Tampouco há uma causa única para todas essas condições. Em geral, doenças infecciosas, sobretudo virais como a chikungunya e a covid-19, podem causar dores durante os processos inflamatórios, mas há outros fatores associados ao coronavírus.

André Mansano, médico intervencionista da dor no hospital Israelita Albert Einstein, em São Paulo, cita quatro deles: o distanciamento social aumentou a incidência de dor crônica não só pelo aumento do estresse, mas também por elementos como sobrecarga no ambiente doméstico, sedentarismo e diminuição do acesso à saúde; os efeitos diretos da covid-19 em si, causando neuropatias e mialgias; os efeitos secundários do tratamento da doença, como, por exemplo, um relaxante muscular administrado na UTI que pode paralisar a musculatura por semanas e levar a uma atrofia muscular; a resposta do sistema imunológico à doença, que pode afetar o próprio corpo e às vezes ser mais danosa que o vírus.

Essas dores podem ocorrer em fases diferentes da doença e por diversos motivos e, "por isso, é tão necessário entender o contexto individual de cada paciente para entender a causa daquela dor", explica João Alho, médico reumatologista e professor da Universidade do Estado do Pará (Uepa).

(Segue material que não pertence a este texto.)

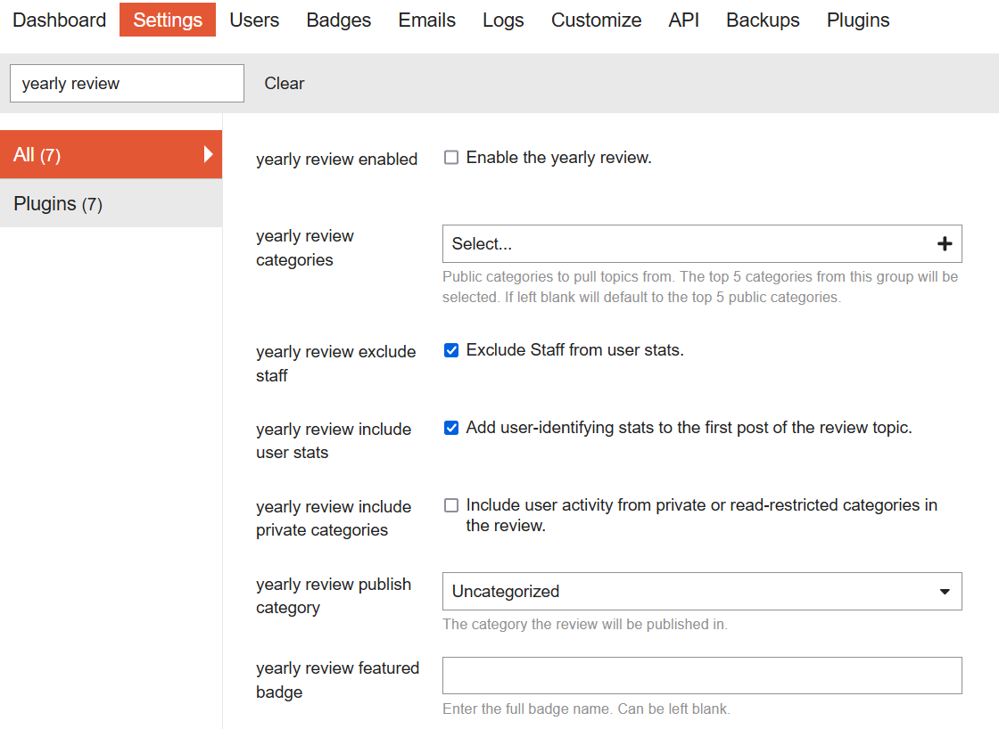999x729 pixels.
Task: Open the API settings
Action: 684,20
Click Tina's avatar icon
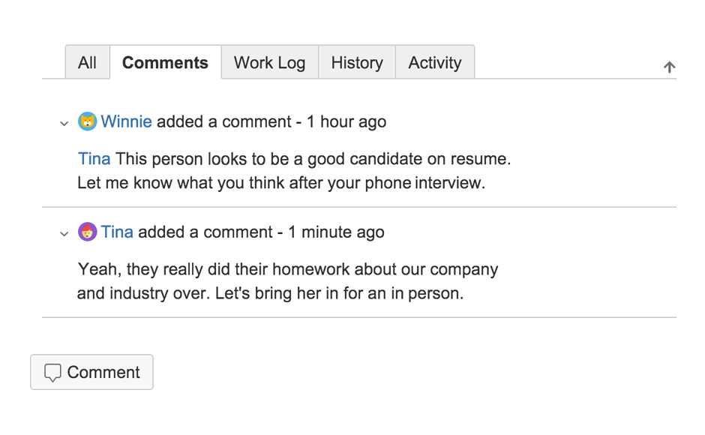The image size is (705, 435). 88,232
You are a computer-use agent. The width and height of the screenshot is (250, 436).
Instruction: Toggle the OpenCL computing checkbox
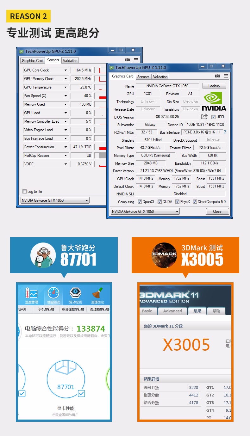tap(140, 202)
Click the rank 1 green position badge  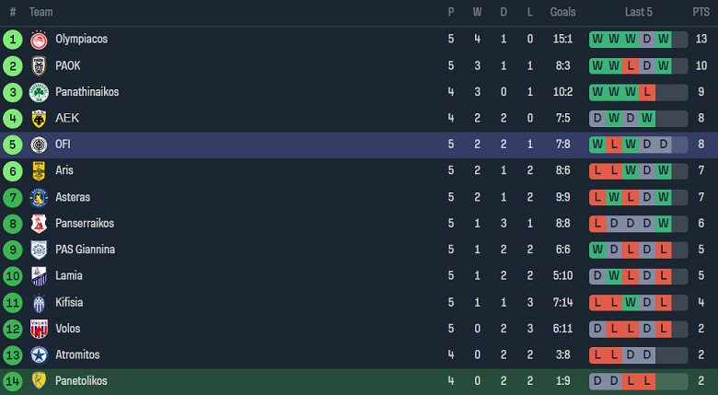coord(13,40)
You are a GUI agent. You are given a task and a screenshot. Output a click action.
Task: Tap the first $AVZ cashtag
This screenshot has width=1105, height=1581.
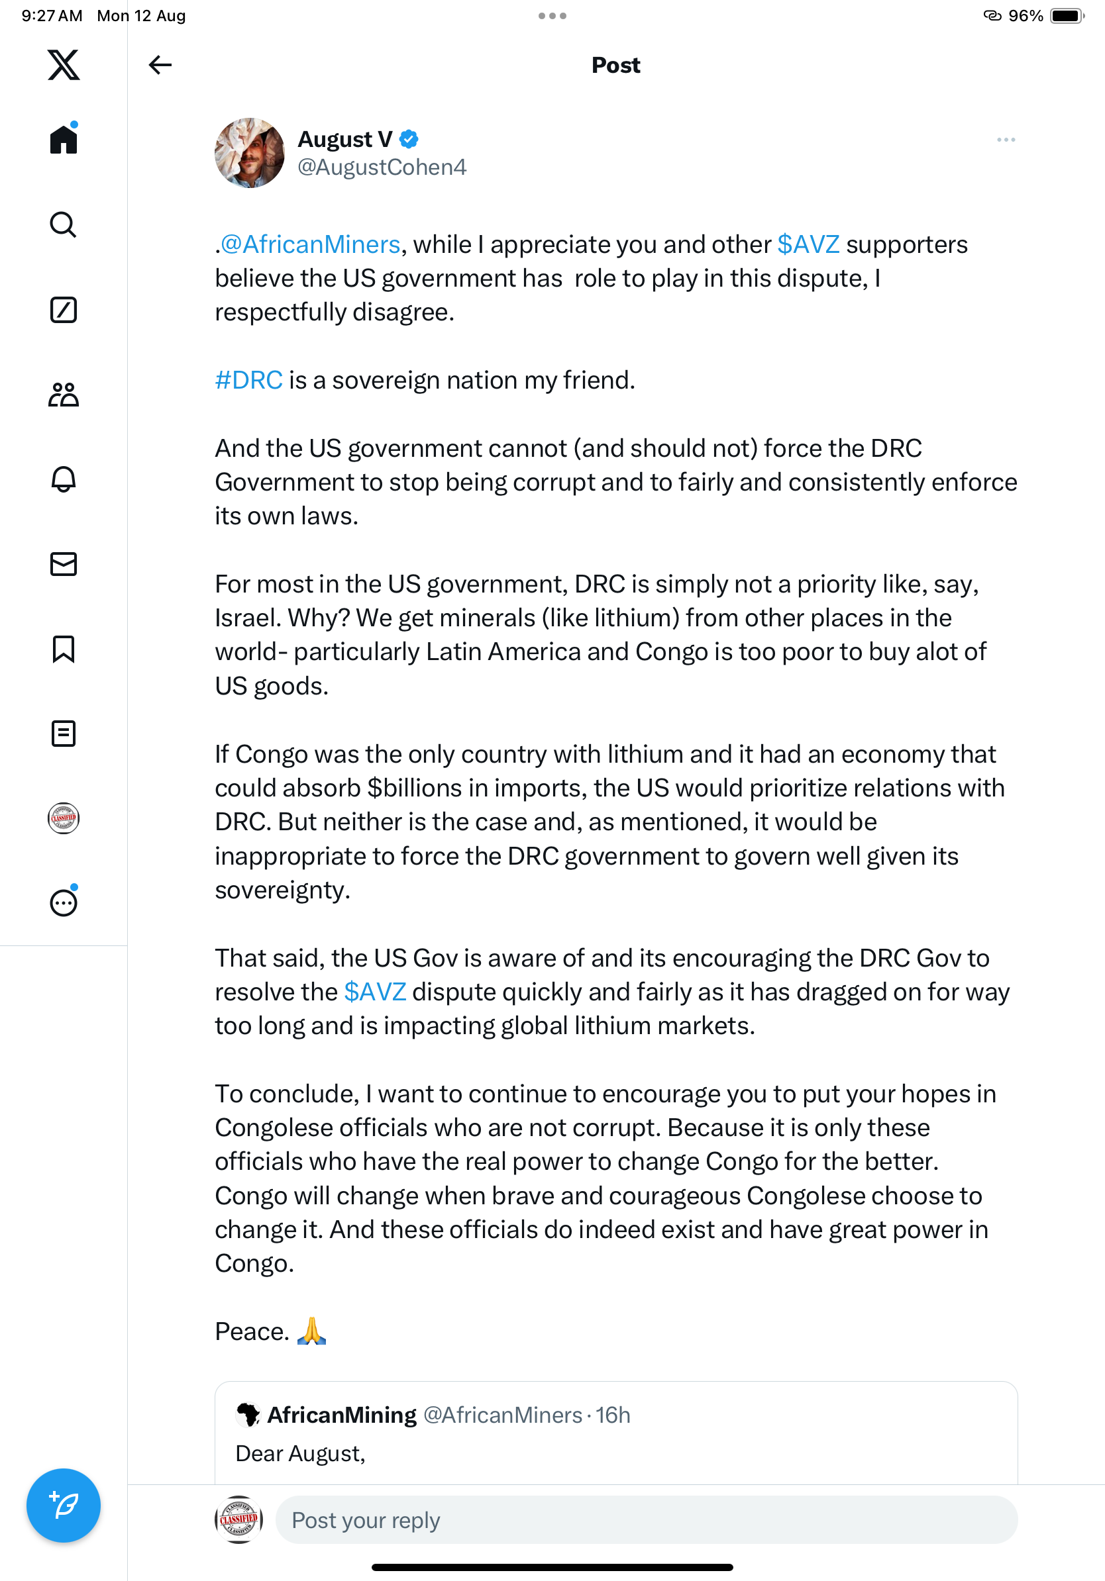click(808, 244)
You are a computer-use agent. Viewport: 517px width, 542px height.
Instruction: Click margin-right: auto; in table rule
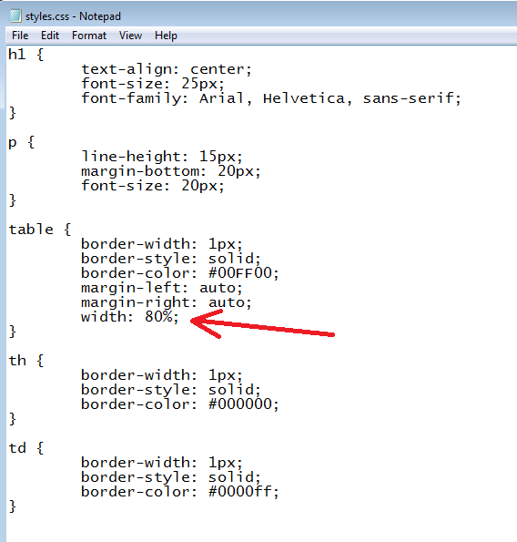point(167,302)
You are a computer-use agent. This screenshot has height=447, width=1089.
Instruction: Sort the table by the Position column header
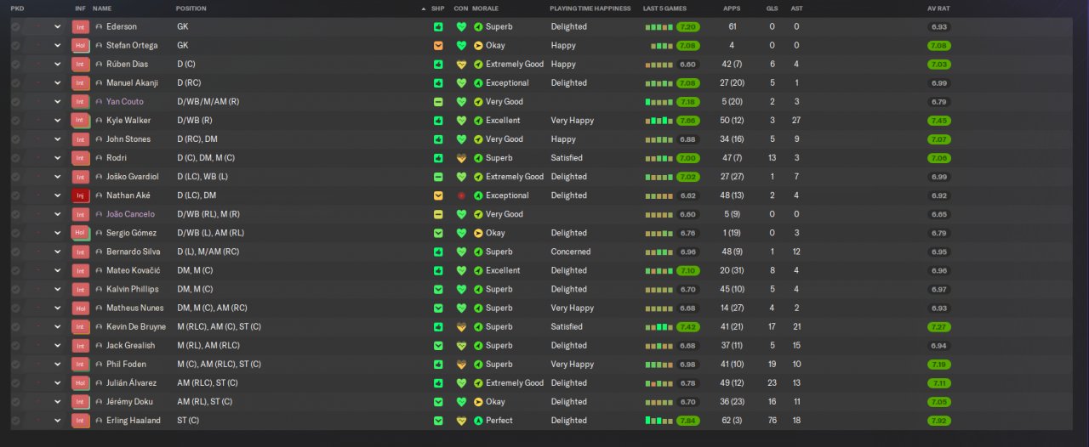tap(191, 8)
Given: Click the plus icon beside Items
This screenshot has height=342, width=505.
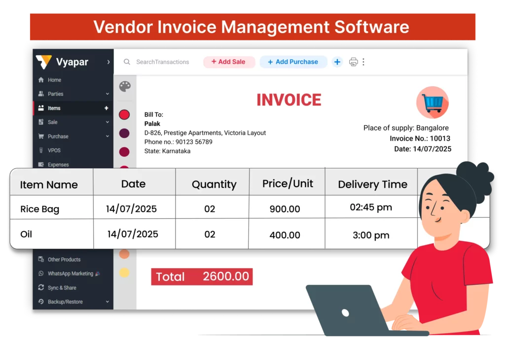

Por exemplo, "quem sobreviveu a casos mais graves, inclusive com necessidade de ir para a UTI, com certeza perdeu muito peso, sobretudo massa muscular. Essa é uma situação de sarcopenia pós-UTI, (que) causa dores até (haver) a completa reabilitação, que pode durar meses. Mas pacientes com doenças leves também podem perder massa muscular e causar mialgia ou dores articulares."

Pesquisadores estudam também como o vírus poderia causar diretamente essa dor, e uma possibilidade passa pela agora famosa proteína ACE2 (ou ECA2, em português), que funciona como uma espécie de "fechadura" de células humanas abertas pela "chave" do coronavírus durante a invasão.

Um grupo de pesquisadores chineses analisou a presença do virus na medula espinhal, estrutura de tecidos nervosos dentro da coluna vertebral que tem a função de transmitir impulsos nervosos do cérebro para todo o corpo, como um elemento importante de indução da sensação de dor dos pacientes.

Segundo eles, isso ocorreria por meio do ataque às células nervosas com ACE2, que levaria, por consequência, a uma queda no nível de hormônios ligados à pressão sanguínea (angiotensinas) e, assim, à dor.

Mas essa é só uma entre diversas hipóteses em estudo por especialistas desde o início da pandemia de coronavírus, que matou mais de 300 mil pessoas no Brasil e deixou outras milhares com sequelas persistentes.